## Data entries
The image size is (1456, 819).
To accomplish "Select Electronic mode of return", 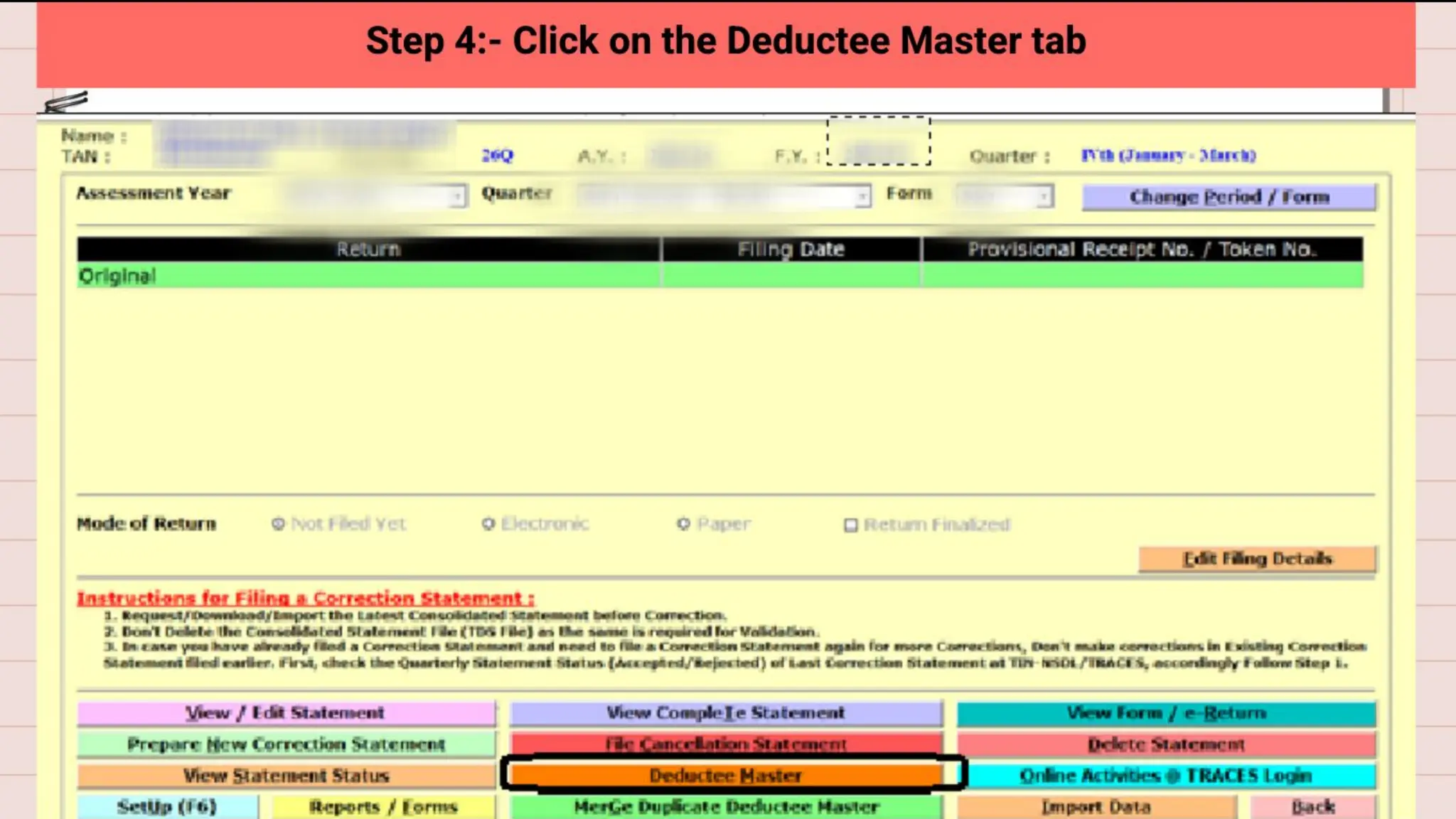I will 488,524.
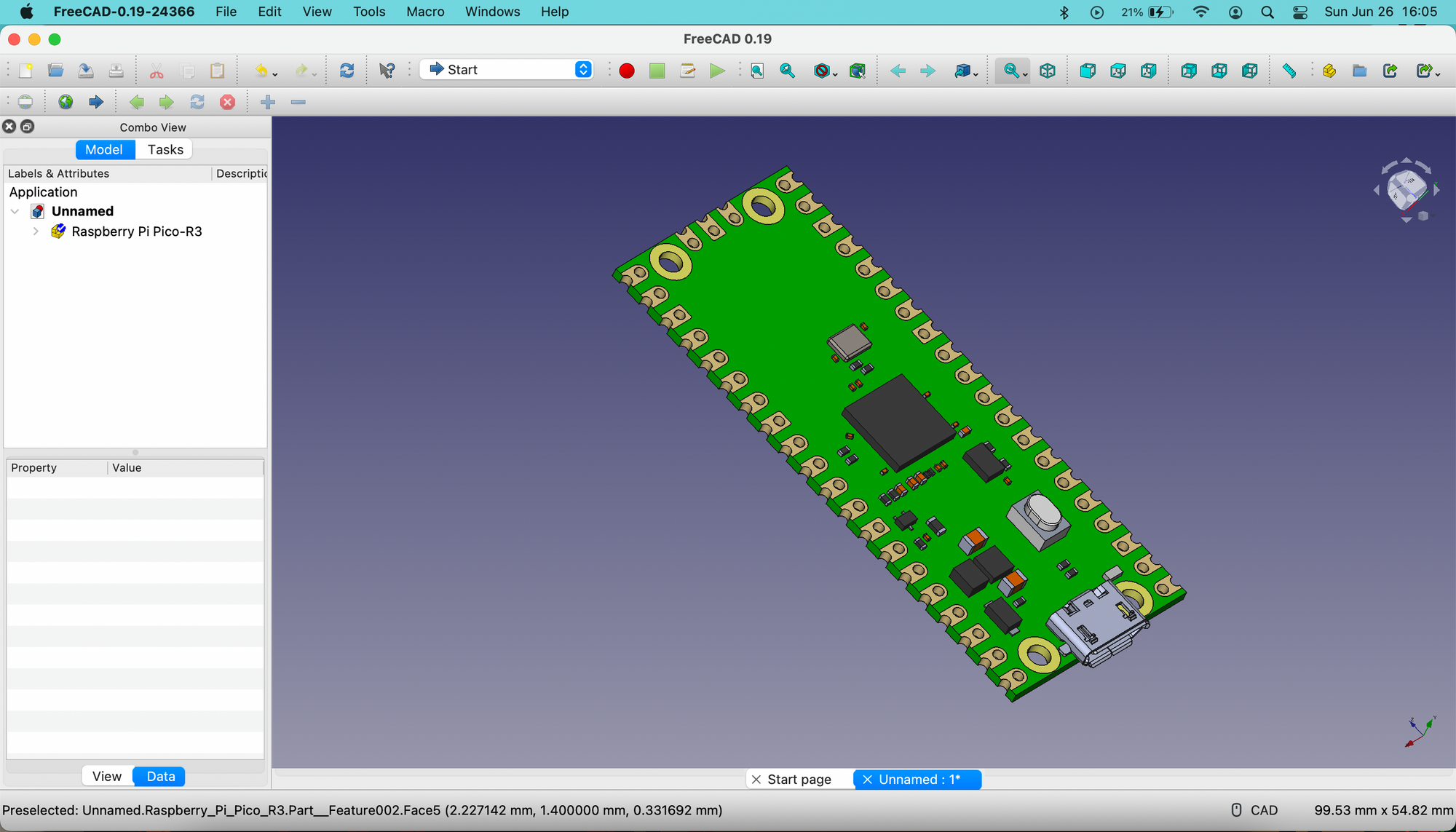Activate the What's This help tool
1456x832 pixels.
coord(387,71)
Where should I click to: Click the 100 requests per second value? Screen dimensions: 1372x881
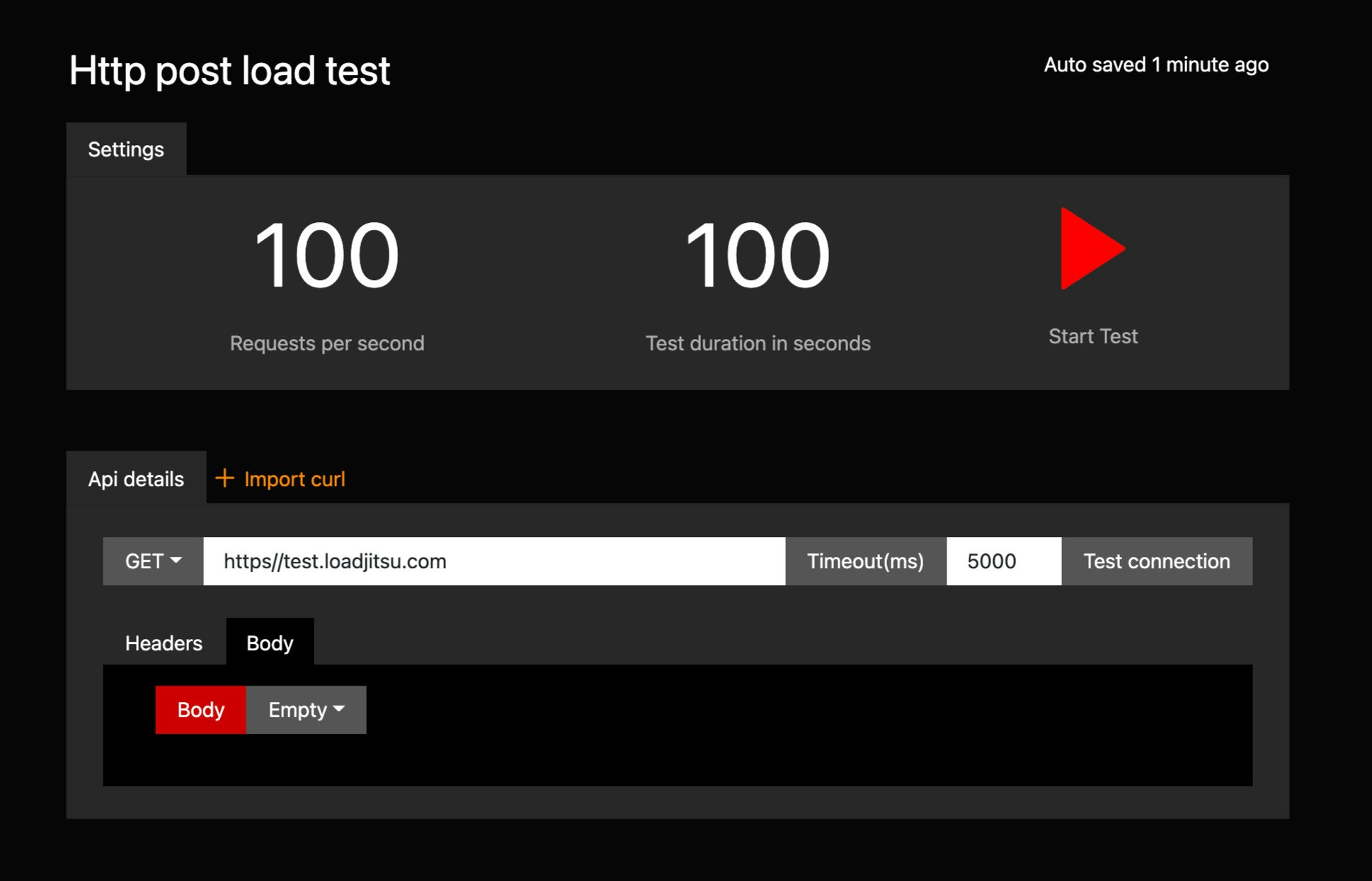point(326,255)
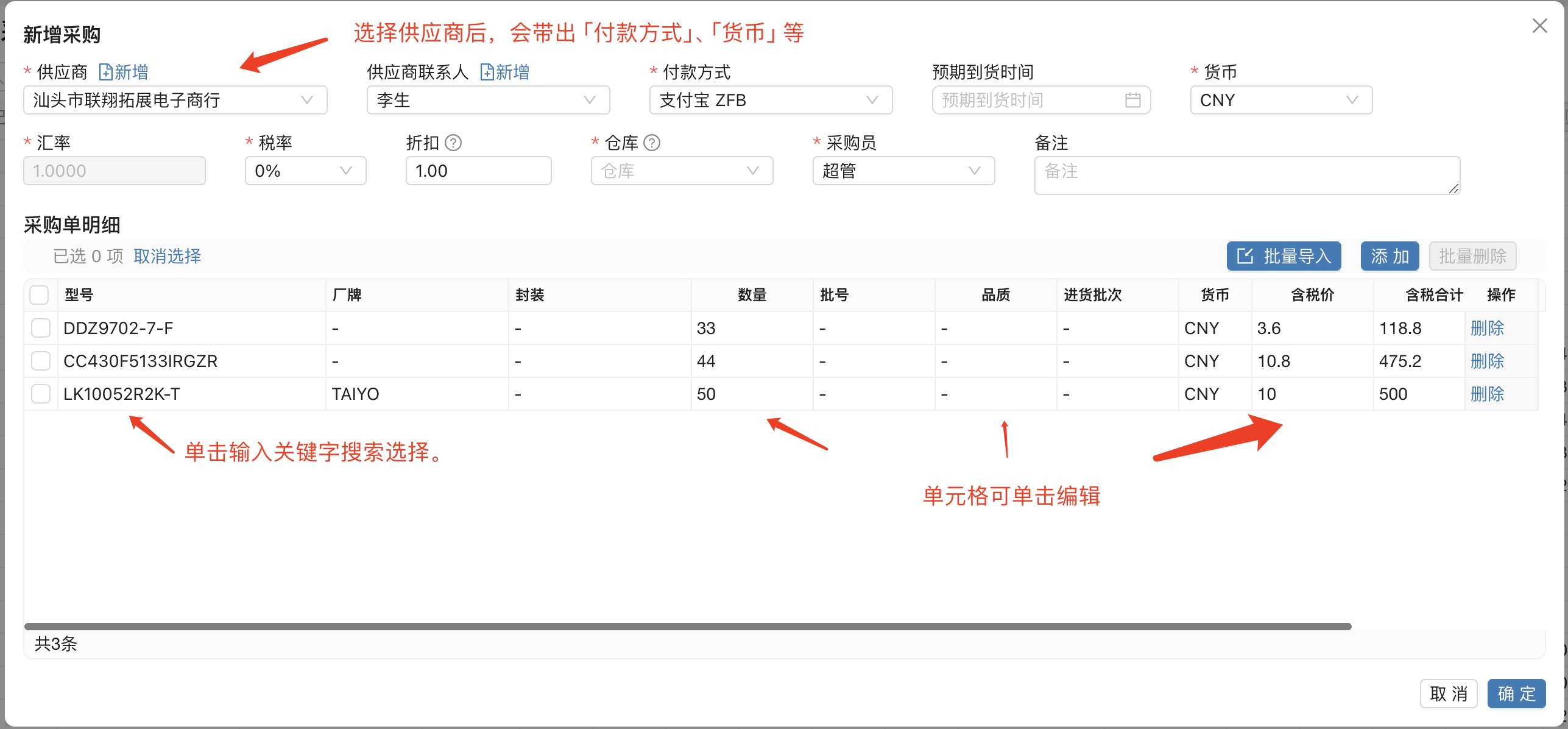Click the help icon next to 折扣

coord(453,143)
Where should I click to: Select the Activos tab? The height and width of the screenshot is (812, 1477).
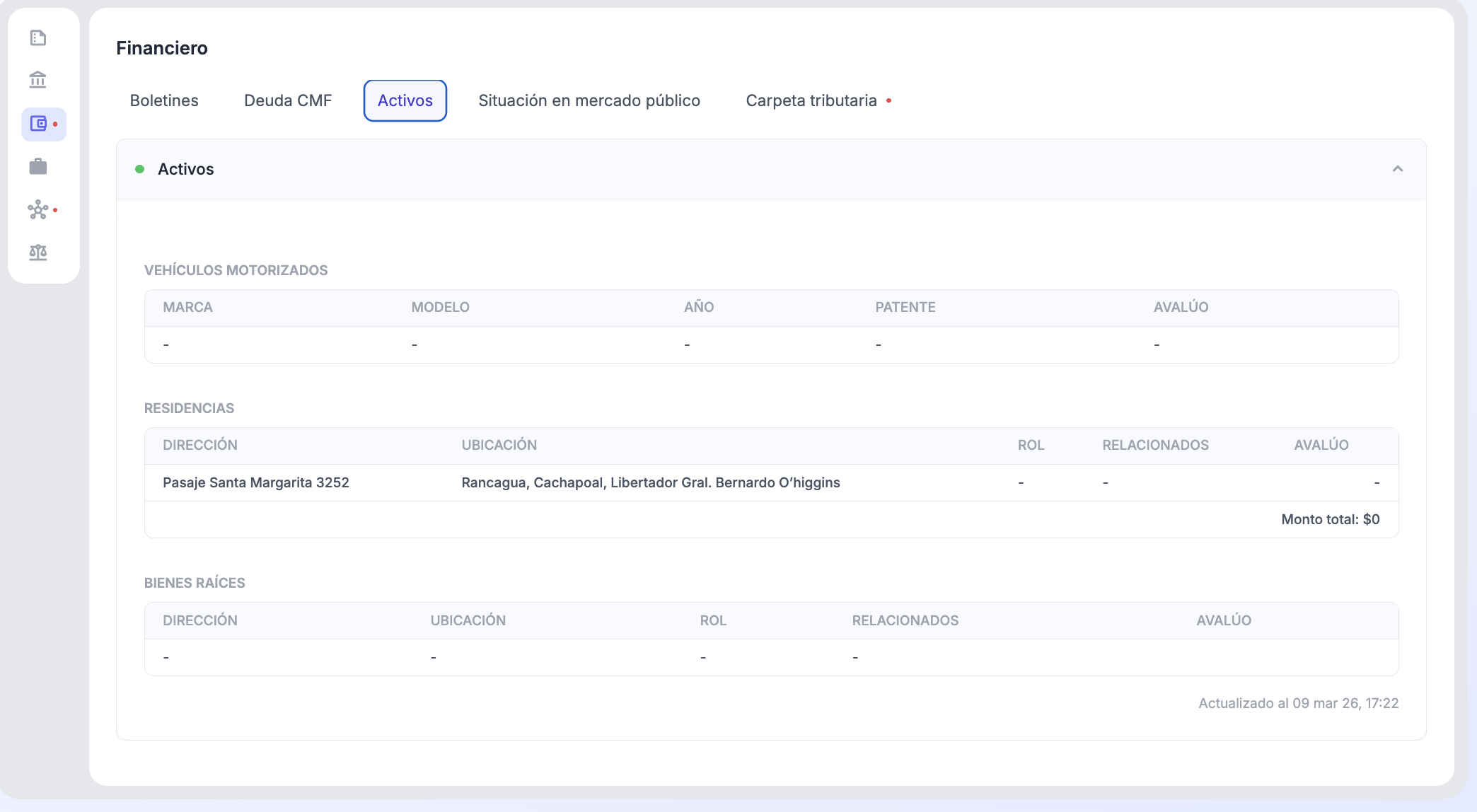click(405, 100)
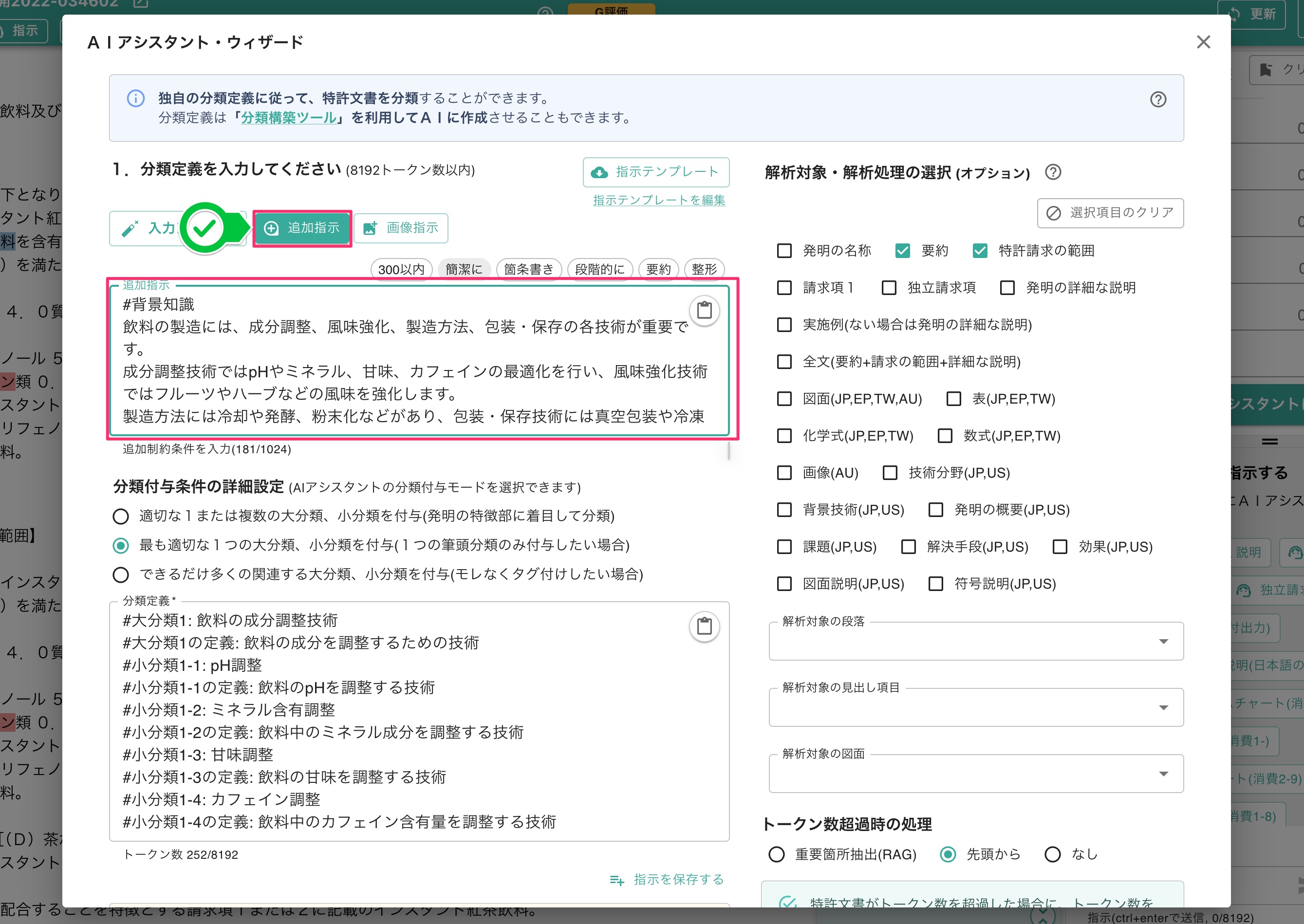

## Work instructions
Could you transcribe exactly the lines from the line containing "Where should I click to: Select" through the final line of the records, both included, and nothing beyond them? The pictures should be left out.

## Final answer
Where should I click to: Select the Activos tab? The height and width of the screenshot is (812, 1477).
click(405, 100)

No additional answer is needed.